J'ai pu la rencontrer notamment à l'IEP de Grenoble il y a une vingtaine d'années parler aux étudiants en sciences politiques des enjeux de géostratégique après la chute de l'URSS et la guerre du Golfe, capable de s'attarder avec des étudiants dans les couloirs pour discuter, mais c'était normal pour une conférencière sexagénaire.
C'était moins ordinaire lorsque je l'ai revue le 16 décembre 2015 à Paris. Elle avait déjà plus de 80 ans, mais n'avait pas changé, si ce n'est le chignon qui avait disparu. Elle assistait à une conférence de Régis Debray invité par Jean-Pierre Chevènement dans le cadre d'un colloque à la Salle Colbert, à l'Assemblée Nationale. Elle n'était pas conférencière mais simple auditrice comme Arnaud Montebourg, ce dernier venu par courtoisie mais aussi avec une arrière-pensée (il voulait attirer les chevènementistes dans le sillon de sa candidature à l'élection présidentielle de 2017). Elle a pris quand même la parole et a quitté ensuite la salle avant la fin de la réunion car la soirée était déjà bien avancée, mais je l'ai retrouvée quelques mètres plus loin tenir meeting dans les couloirs feutrés près des toilettes : elle était en train de discuter avec une dizaine de personnes sur le ton de la passion mais aussi de l'indignation (contre l'Europe, contre la classe politique) ou de l'humour (parfois primesautier). Une discussion passionnante dont je ferai (très partiellement) part à la fin de mon article.

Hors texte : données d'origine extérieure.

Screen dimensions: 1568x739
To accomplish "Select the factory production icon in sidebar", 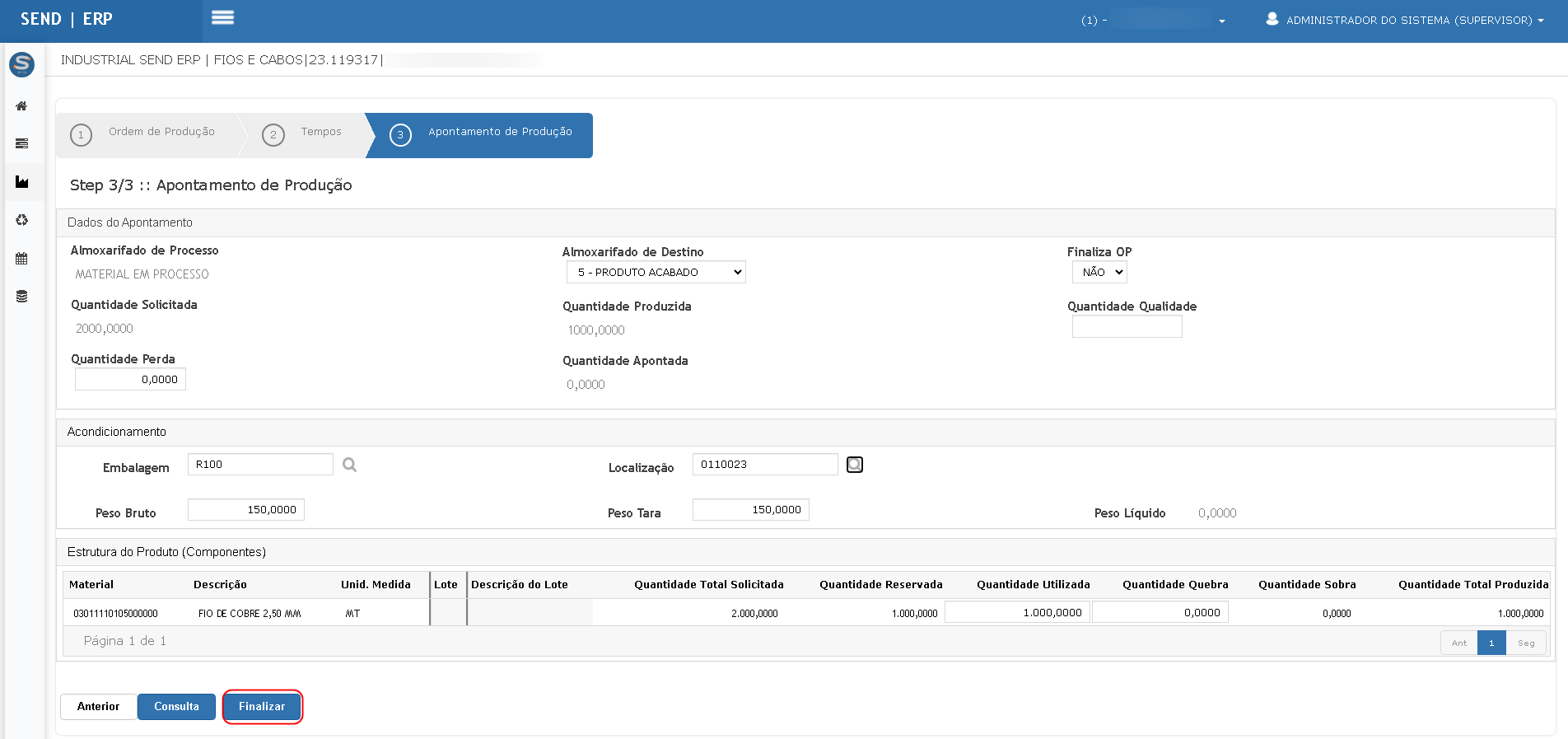I will (21, 182).
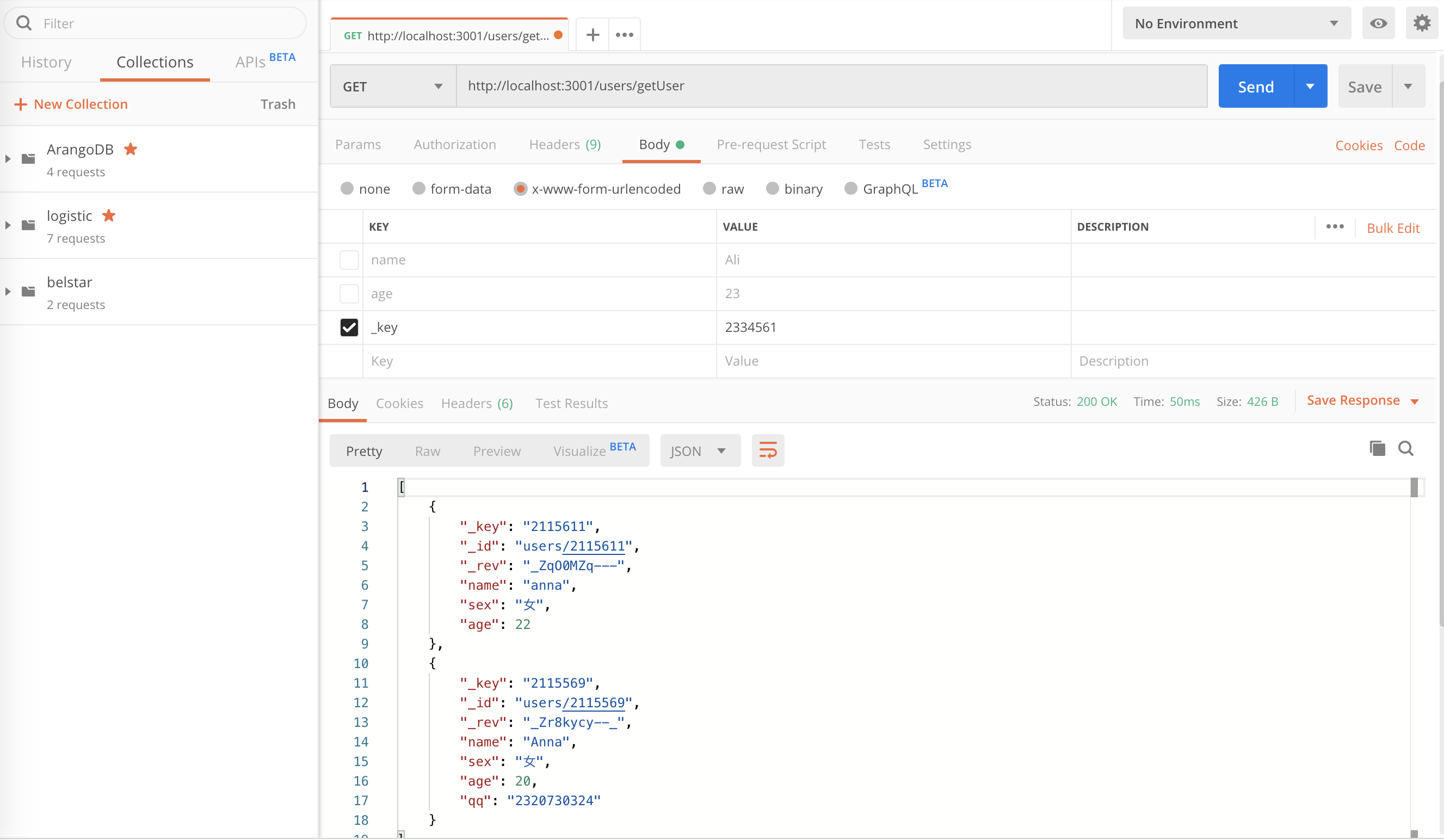This screenshot has height=840, width=1444.
Task: Click the blue Send button
Action: point(1255,87)
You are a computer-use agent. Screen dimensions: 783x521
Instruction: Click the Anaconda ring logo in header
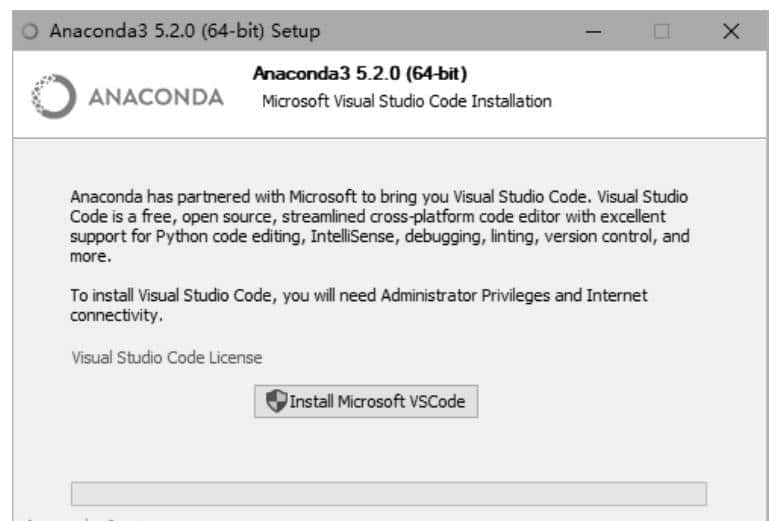click(x=52, y=98)
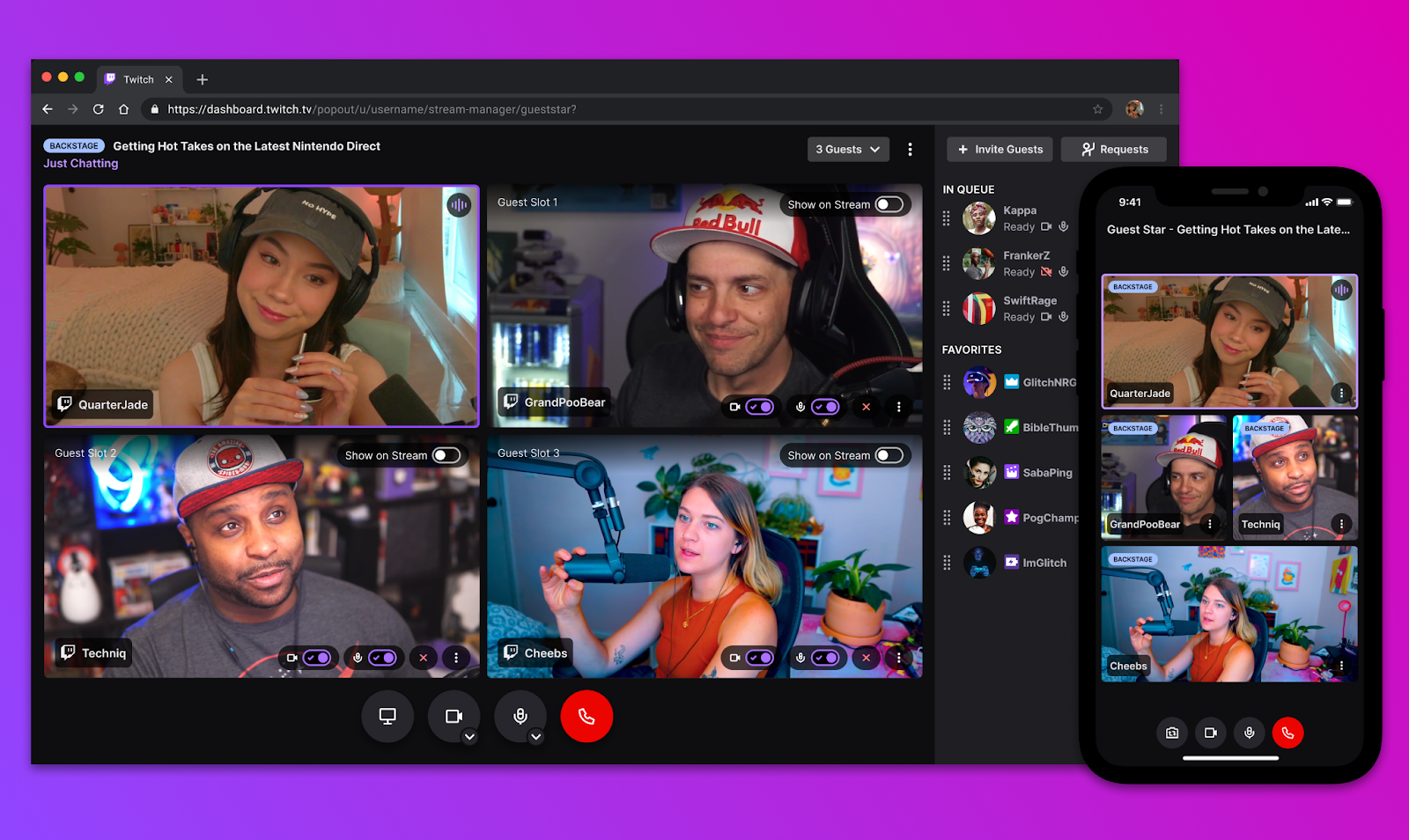The width and height of the screenshot is (1409, 840).
Task: Open the 3 Guests dropdown
Action: point(847,149)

Revenons rapidement à son parcours assez particulier. On ne peut comprendre Marie-France Garaud que si l'on comprend qu'elle est en mission. Mission auprès du Président Georges Pompidou lorsqu'elle "agissait" en duo avec Pierre Juillet, pour encourager et promouvoir Jacques Chirac comme seul héritier du gaullisme et du pompidolisme, ce qui signifiait dégommer Jacques Chaban-Delmas (trop " deloriste" à son goût), soutenir Pierre Messmer à l'élection présidentielle de 1974 (c'était encore trop tôt pour Jacques Chirac). Cela lui a donné une réputation sulfureuse de conseillère occulte, on la surnommait à l'époque la "Rastignac en jupons".
Lorsque la candidature de Pierre Messmer (alors Premier Ministre) était morte née, elle a encouragé Jacques Chirac à soutenir Valéry Giscard d'Estaing (tout sauf Chaban). Quand il fut élu Président de la République, Valéry Giscard d'Estaing a proposé à celle qui fut pendant cinq ans conseillère à l'Élysée de la nommer ministre. À l'époque, le nouveau Président qui voulait moderniser la démocratie française voulait nommer des jeunes ministres femmes et Marie-France Garaud était une candidate idéale. Mais pas question ! Trop indépendante d'esprit, elle refusa et resta conseillère ...de Jacques Chirac alors nommé Premier Ministre.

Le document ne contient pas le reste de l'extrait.